UK stocks haven’t performed particularly well over the past 12 months. The FTSE 100 is up just 3%, while the FTSE 250 is down 15% — the latter is generally considerable a better reflection of the British economy.
But in the long term, I’m confident that the general trend for these two indexes will be upwards. For example, the FTSE 100 is roughly four times bigger today than it was 30 years ago, and around seven times bigger than when the index was launched.
So, is it realistic to aim for a million as a private investor with limited funds? Well, it naturally depends on how much capital I have at my disposal. But it is also reliant on me making sensible and well-informed decisions.
Learning from the best
I’m taking my inspiration from legendary US investor Warren Buffett. Buffett, the chairman and CEO of Berkshire Hathaway, is known as a value investor. Value investing involves picking stocks that appear to be trading for less than their intrinsic or book value.
The so-called ‘Oracle of Omaha’ always searches for a margin of safety. This means Buffett is looking for the valuation of the company to be discounted against his perceived intrinsic value.
The margin of safety is a defensive tactic, in theory reducing the risk of losses, but it equally can propel my portfolio upwards when the market recovers.
Buffett has another piece of stellar advice. Stick to what you know. Buffett doesn’t invest in things he doesn’t understand. And that makes sense because it can be hard to accurately assess how much a company is worth.
The Oracle of Omaha invests a lot of his money in household names, such as Coca-Cola. And that’s because he sticks with what he knows best. He also tells us to invest in a limited number of stocks that we’re very confident in, instead of tens of speculative investments.
A long-term strategy
Following Buffett’s example will help me make sensible choices. But how can I turn my savings into a million?

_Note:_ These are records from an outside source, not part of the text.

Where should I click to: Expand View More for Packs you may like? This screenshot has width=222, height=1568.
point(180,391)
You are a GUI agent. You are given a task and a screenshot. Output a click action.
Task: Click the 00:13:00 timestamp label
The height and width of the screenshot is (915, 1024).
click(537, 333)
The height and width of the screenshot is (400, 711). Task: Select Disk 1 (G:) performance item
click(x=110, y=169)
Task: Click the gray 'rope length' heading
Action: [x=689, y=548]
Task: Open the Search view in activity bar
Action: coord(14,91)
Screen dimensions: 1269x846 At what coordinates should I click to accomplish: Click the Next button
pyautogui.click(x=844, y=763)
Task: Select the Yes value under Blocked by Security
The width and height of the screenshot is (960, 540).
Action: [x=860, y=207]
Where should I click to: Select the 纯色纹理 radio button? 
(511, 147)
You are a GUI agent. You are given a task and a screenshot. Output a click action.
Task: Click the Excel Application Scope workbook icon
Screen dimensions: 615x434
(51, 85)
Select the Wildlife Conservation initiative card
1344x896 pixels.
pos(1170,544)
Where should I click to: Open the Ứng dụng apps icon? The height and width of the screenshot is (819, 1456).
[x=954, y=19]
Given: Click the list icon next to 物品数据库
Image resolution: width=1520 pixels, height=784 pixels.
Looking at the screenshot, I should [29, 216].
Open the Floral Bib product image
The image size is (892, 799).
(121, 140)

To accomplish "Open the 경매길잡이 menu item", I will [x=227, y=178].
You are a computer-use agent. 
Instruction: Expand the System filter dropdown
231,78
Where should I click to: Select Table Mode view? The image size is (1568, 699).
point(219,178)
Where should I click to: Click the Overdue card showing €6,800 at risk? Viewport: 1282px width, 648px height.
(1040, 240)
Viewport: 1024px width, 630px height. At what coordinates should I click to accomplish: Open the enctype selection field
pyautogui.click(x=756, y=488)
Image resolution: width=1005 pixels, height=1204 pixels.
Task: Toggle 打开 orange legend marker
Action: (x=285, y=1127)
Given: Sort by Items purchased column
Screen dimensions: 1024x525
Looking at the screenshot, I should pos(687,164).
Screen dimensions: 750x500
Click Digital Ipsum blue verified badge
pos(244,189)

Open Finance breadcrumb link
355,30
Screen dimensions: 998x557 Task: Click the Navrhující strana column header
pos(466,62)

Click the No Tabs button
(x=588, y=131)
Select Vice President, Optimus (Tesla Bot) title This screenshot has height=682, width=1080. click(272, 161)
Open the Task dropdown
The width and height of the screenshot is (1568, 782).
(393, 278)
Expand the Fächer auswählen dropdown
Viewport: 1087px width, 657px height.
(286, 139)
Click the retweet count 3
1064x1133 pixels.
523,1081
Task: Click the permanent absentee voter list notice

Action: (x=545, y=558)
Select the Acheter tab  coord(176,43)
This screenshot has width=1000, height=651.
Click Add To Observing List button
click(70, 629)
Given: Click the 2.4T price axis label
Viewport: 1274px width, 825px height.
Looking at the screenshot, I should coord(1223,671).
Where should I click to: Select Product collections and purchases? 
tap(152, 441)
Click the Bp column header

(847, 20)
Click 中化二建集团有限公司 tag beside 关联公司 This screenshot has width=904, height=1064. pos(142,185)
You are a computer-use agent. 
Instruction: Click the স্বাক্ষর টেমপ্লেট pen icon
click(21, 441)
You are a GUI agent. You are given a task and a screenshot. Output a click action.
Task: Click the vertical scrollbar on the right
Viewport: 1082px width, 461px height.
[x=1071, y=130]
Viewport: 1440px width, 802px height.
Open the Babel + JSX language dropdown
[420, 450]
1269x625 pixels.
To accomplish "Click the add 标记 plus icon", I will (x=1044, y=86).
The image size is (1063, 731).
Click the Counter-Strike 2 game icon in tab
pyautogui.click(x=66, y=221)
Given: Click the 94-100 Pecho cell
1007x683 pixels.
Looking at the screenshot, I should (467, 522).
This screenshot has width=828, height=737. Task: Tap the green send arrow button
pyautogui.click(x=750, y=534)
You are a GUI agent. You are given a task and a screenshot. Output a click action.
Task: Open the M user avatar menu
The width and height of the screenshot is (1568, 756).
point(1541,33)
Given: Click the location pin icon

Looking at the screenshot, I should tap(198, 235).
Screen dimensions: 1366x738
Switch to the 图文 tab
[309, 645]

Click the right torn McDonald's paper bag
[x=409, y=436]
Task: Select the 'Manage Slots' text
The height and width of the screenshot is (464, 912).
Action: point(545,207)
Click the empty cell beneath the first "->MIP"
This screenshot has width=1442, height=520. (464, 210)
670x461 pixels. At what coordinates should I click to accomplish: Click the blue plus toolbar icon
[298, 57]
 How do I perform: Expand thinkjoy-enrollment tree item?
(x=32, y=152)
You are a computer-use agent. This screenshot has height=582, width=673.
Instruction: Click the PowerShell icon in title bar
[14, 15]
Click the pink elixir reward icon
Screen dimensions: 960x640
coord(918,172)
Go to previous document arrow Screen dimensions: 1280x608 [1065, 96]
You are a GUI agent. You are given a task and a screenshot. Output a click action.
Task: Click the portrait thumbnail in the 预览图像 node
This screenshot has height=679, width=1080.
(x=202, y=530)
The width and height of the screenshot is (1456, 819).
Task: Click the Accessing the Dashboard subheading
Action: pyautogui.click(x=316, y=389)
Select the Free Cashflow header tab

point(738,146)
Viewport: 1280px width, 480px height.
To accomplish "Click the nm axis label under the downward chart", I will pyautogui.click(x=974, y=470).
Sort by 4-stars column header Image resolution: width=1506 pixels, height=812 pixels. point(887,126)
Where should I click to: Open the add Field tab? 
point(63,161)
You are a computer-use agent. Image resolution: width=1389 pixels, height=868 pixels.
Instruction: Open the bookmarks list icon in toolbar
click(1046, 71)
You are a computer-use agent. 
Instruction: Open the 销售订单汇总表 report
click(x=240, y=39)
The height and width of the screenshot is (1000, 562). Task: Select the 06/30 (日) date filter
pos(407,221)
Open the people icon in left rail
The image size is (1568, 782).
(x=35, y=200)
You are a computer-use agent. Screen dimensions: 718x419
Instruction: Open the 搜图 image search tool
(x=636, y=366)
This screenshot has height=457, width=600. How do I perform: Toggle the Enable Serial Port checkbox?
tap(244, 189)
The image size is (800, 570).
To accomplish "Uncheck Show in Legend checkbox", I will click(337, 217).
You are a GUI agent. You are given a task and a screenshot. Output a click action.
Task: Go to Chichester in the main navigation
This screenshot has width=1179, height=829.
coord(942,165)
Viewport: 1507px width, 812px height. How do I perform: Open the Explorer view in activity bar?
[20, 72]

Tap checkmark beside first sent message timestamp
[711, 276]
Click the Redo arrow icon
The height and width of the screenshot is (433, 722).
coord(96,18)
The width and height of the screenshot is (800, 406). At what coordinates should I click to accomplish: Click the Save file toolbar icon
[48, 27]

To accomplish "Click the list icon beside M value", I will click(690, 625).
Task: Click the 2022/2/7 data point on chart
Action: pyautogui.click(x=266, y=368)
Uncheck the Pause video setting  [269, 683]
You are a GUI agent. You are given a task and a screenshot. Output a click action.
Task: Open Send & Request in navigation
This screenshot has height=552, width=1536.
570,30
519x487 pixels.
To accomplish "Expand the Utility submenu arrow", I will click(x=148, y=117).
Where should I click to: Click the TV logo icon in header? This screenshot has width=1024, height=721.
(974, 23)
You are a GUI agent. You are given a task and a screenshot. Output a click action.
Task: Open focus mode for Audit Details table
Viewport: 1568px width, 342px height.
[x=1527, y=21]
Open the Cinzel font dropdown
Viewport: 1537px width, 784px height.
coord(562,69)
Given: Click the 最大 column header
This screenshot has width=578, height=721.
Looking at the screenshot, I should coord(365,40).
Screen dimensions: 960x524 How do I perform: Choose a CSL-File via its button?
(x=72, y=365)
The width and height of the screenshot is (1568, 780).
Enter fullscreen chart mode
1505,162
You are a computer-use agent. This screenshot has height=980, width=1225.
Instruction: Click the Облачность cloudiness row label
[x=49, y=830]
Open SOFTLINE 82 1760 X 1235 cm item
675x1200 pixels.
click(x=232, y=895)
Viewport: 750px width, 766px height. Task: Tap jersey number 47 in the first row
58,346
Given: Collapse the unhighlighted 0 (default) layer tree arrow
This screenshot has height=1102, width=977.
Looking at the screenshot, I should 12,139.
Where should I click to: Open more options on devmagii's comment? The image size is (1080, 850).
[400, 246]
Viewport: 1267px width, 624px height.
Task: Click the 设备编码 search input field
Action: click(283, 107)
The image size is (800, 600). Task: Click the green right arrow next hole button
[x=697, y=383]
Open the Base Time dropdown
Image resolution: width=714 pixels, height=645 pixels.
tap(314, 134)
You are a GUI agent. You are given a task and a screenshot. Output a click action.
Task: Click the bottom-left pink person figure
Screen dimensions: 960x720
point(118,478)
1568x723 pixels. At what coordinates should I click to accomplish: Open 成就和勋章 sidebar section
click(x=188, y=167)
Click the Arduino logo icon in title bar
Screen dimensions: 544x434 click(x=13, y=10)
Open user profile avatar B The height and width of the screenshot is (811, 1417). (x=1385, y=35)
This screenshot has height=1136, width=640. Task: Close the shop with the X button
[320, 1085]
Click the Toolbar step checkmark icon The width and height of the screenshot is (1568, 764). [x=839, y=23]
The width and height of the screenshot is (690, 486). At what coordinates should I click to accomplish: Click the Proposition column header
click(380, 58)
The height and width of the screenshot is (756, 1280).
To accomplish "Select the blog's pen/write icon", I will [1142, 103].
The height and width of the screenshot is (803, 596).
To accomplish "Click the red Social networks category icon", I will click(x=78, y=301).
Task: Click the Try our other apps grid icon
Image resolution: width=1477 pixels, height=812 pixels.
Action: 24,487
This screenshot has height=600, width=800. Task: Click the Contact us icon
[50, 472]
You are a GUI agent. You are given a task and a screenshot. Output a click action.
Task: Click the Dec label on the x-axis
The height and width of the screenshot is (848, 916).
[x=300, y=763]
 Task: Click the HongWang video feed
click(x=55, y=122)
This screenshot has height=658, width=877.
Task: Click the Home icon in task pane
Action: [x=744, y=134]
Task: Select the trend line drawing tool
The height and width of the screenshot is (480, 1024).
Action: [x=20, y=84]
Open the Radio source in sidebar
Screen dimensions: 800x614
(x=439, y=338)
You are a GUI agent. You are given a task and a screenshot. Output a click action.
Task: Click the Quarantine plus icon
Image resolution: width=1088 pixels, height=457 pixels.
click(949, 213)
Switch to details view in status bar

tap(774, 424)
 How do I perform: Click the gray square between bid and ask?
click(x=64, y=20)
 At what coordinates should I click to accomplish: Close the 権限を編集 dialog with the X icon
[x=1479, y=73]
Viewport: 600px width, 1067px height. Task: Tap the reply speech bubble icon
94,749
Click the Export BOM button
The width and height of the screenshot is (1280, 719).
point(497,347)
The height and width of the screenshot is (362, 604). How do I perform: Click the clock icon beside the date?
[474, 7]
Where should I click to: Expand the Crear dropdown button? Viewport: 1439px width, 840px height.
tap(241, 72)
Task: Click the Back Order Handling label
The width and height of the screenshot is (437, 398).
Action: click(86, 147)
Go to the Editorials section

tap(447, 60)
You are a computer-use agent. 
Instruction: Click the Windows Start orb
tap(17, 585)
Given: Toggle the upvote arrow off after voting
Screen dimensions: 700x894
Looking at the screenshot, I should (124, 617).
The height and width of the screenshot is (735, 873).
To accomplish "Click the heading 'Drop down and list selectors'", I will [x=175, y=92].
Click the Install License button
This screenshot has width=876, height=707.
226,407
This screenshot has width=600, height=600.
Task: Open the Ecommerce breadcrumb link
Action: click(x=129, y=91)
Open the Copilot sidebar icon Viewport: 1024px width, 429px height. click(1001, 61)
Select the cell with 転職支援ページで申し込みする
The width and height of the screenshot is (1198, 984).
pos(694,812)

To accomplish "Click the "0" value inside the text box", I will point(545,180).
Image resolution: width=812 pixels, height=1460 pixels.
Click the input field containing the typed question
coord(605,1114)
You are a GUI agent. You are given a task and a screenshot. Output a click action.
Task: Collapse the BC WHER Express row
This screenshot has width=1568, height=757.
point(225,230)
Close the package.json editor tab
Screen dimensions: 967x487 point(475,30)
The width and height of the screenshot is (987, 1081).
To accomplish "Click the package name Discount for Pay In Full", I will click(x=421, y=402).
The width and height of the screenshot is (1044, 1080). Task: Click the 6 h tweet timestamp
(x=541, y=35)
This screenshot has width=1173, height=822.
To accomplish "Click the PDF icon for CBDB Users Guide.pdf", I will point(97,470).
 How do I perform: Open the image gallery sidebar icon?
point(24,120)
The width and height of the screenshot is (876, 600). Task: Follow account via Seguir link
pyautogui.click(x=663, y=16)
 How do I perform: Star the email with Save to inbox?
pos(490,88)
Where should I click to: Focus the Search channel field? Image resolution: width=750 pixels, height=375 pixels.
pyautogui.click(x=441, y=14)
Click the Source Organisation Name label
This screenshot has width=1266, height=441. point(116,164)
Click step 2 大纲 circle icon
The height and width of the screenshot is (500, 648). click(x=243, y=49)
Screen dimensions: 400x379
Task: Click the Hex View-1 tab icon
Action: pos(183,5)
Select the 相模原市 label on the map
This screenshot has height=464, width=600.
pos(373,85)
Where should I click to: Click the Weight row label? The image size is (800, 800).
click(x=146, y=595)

Well, for me, it’s all about compound returns. This is essentially the process of reinvesting my dividends year after year and earning interest on my interest.
For example, if I had £100,000 and I invested it all in stocks paying a 5% dividend yields on average, after 30 years of reinvesting my dividends, I’d have nearly £500,000.
But that calculation doesn’t take share price growth into account. Based on historical growth rates of the FTSE 100, in 30 years, that £500,000 could be worth nearly £2m.
But what if I don’t have £100,000 to invest now — let’s face it, most of us don’t.
Well, then I need to realise the value of investing regularly.
If I started with just £10,000, and invested it all in stocks paying a 5% yield on average, while adding £600 a month, after 30 years, I’d have £540,000. Taking into account share price growth based on historical data, and the fact that I’d be investing over 30 years, that figure could be worth more than £1m.